No corresponde a la tradición mosaica el hacer promesas sin destacar las responsabilidades que devienen de la generosidad divina. Sin embargo, uno o dos clásicas declaraciones del pacto ‘davídico’ o ‘sionista’ hacen exactamente eso. A mi juicio, los errores teológicos más grandes están al lado del camino donde uno intenta restringir la libertad divina. Aun así, debemos considerar la posibilidad de que una condicionalidad implícita habite incluso en las promesas más absolutas de YHWH para con David y su descendencia. A la final, YHWH es en el drama bíblico un maestro en el rescate creativo de situaciones puestas en peligro por la debilidad humana, la terquedad, o ambas.

Si estas advertencias suenan densas y en algunas ocasiones se alejan del texto que tenemos al frente, no están desvinculadas de él. La misma lucha de la tradición sugiere que los puntos de vista que podríamos catalogar como ‘teológicos’ emergen de la felicidad de las propias promesas de YHWH.
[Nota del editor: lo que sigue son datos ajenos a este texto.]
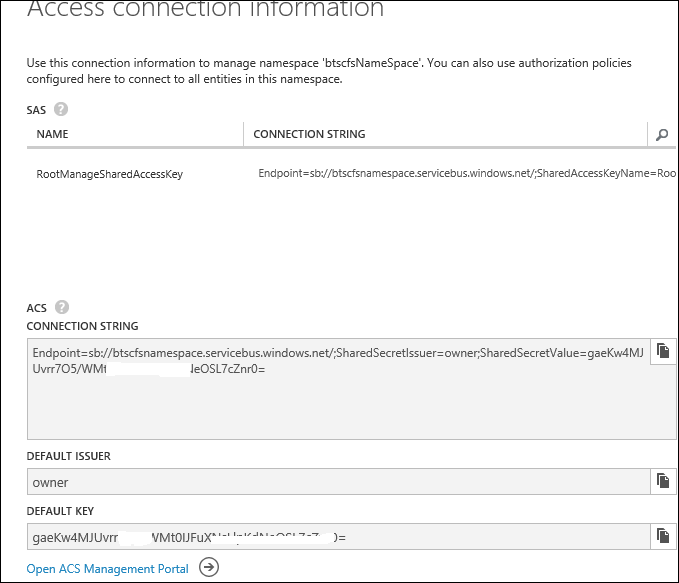This screenshot has height=583, width=679.
Task: Copy the ACS connection string to clipboard
Action: 663,351
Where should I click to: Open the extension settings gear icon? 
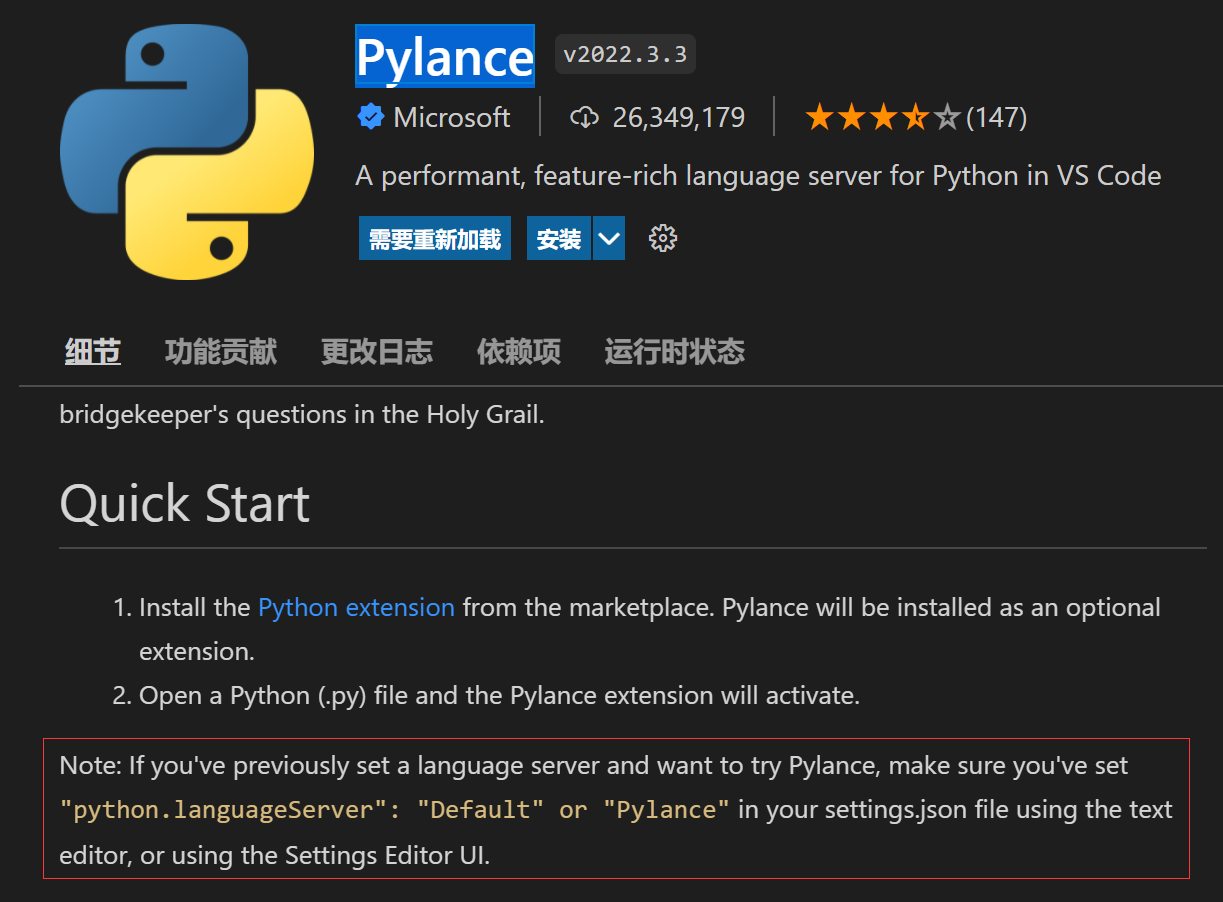tap(662, 238)
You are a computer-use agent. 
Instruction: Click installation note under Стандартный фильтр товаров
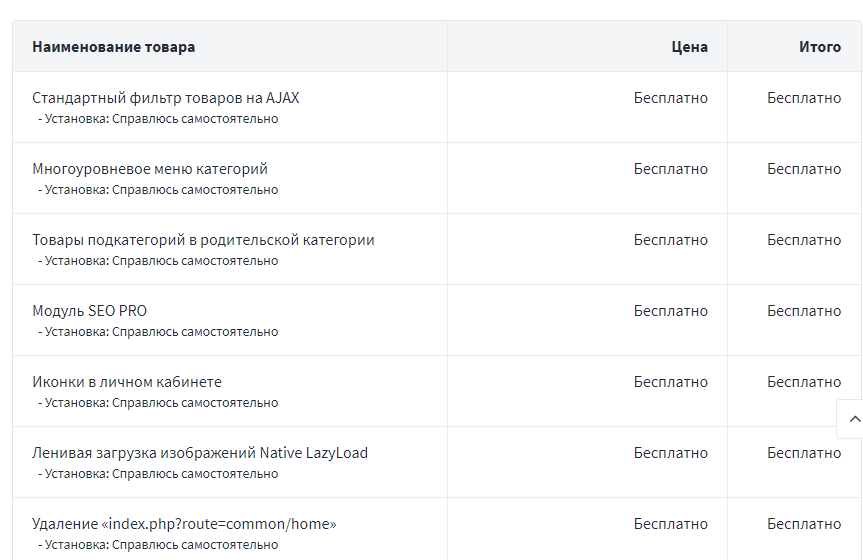click(158, 119)
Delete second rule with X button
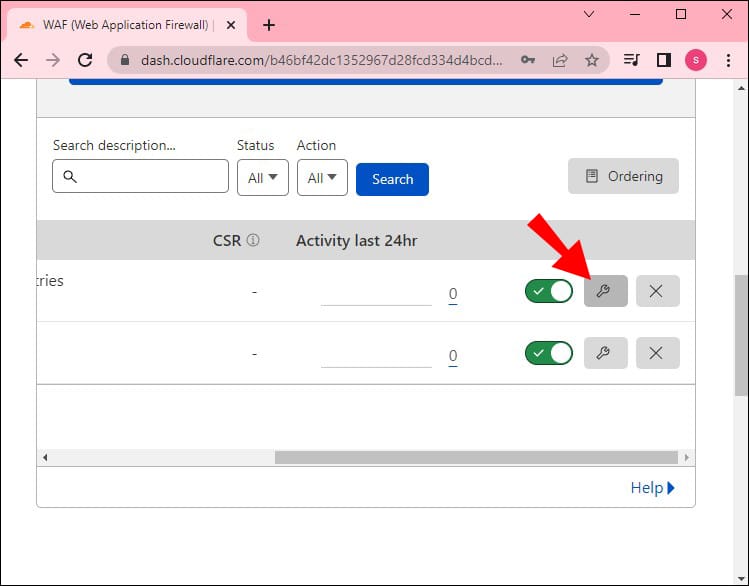 click(657, 353)
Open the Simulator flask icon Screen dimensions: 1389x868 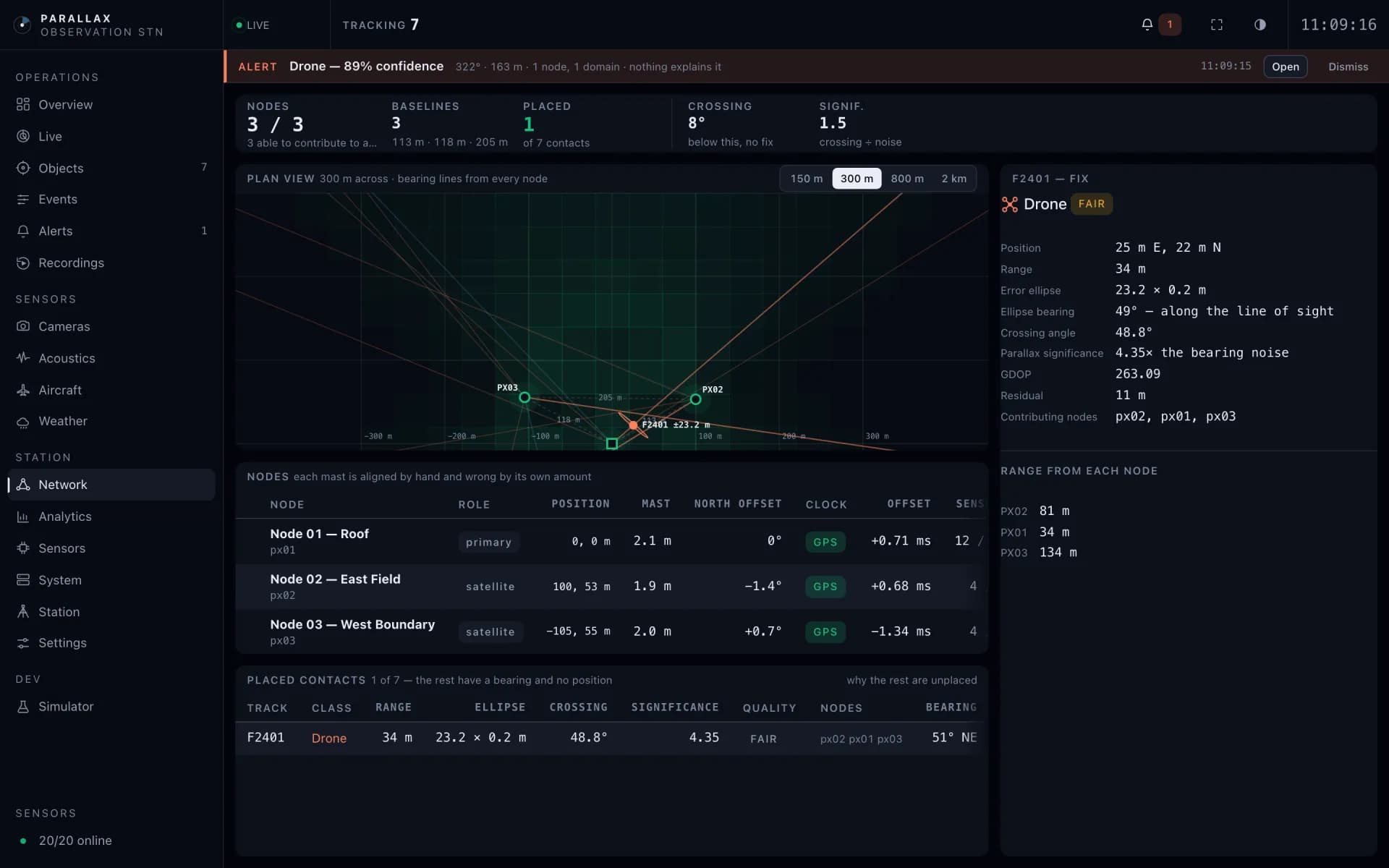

Dejemos que los salmos —presumiblemente uno de los géneros menos cautelosos cuando se trata de articular las cosas que realmente importan—yuxtapongan el juramento seguro de YHWH para con David a un gigantesco si que ambula como un fantasma por los pasillos de Sión y sus edificios reales/religiosos:

El Señor ha jurado a David
una verdad de la cual no se retractará:
De tu descendencia pondré sobre tu trono.
Si tus hijos guardan mi pacto,
y mi testimonio que les enseñaré,
sus hijos también ocuparán tu trono para siempre.

(Salmo 132:11-12 LBLA)

Aunque un lector pedantemente lógico podría con dificultad tragarse la apariencia de una contradicción ingenua, la tradición que aquí está inscrita es consciente de dos realidades. Primero, el legado poético está muy consciente de la inescrutable firmeza de YHWH. Segundo, no negará la responsabilidad profundamente arraigada que el misterioso camino de YHWH con aquellos en los que cae su amor exige en las vidas, aunque infrequentemente se hayan acercado a él. Más a menudo dichas personas —David siendo el primero entre ellos—se ven atrapados en la red del amor divino. Les resulta difícil —si, en teoría, no imposible—liberarse de la red tenaz, envolvente y retentiva que está en sus pies, sus piernas, sus brazos y en todo lo que son.

Las promesas de YHWH. Seres humanos más o menos arruinan el posludio. YHWH encuentra un camino. 

Pareciera que en tal redención dialéctica sobreviven este mundo y el próximo, no sin tragedia pero sí sanos y salvos.